Comecei a ler um livro muito interessante que e chama Manifesto per la Felicità – Come passare dalla società del ben-avere a quella del ben-essere de Stefano Bartolini, que tive o prazer de conhecer ao vivo durante uma palestra no último Festival della Creatività aqui em Firenze.

O autor divide informações interessantes e preciosas. Segundo Bartolini, uma mudança de valores na sociedade moderna tem gerado pessoas mais inseguras, consumistas e infelizes. De acordo com um estudo americano sobre os valores nos Estados Unidos, a cultura do consumo é em expansão: em 1970 apenas 39% dos estudantes universitários americanos defendia que uma ótima situação econômica fosse o objetivo principal da vida. Em 1995, a percentual de estudantes subiu para 74%.

Ter dinheiro é uma coisa ruim?

Bartolini explica que uma condição econômica confortável é importante para a felicidade, mas o consumismo desenfreado não. O autor defende que os valores de consumo são associados a uma pior qualidade de relações com amigos e parceiros afetivos e isso deriva de uma tendência a considerar o outro como um objeto. Essas pessoas consumistas, em geral, tendem a ser menos generosas, cínicas e desconfiadas, menos dispostas a colaborar.
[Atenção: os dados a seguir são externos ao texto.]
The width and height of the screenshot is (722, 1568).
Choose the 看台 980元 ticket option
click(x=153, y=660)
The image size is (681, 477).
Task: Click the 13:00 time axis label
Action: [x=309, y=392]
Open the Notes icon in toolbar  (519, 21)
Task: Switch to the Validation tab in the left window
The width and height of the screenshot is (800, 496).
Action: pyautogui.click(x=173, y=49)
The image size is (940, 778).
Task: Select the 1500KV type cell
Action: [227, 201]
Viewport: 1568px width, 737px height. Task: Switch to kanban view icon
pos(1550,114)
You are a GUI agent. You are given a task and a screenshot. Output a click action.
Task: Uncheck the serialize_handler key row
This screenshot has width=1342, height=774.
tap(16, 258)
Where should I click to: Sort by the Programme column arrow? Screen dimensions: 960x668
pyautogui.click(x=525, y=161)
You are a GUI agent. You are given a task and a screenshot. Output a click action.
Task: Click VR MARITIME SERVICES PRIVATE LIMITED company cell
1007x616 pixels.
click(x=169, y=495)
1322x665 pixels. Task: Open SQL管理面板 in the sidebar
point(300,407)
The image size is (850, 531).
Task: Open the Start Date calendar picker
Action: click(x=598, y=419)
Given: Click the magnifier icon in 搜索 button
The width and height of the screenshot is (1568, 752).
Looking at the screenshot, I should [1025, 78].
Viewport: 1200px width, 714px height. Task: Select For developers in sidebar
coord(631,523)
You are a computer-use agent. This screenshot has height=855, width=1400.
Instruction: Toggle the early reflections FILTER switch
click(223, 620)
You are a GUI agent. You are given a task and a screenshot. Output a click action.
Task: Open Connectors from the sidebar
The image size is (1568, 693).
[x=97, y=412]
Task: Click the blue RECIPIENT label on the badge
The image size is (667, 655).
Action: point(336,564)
Além de ser associada a uma pior relação com o outro, a cultura do consumo gera também uma pior relação com si mesmo e consequentemente a uma pior auto-estima, auto-realização, vitalidade e autonomia.

O mundo nos empurra ao consumismo

“A publicidade, quando bem feita, faz as pessoas acreditarem que sem um produto são perdedores. As crianças e adolescentes são muito sensíveis a isso (…) o que abre uma vulnerabilidade emotiva. É muito fácil atingir os jovens porque são emotivamente mais vulneráveis” – explica a publicitária Nancy Shalek.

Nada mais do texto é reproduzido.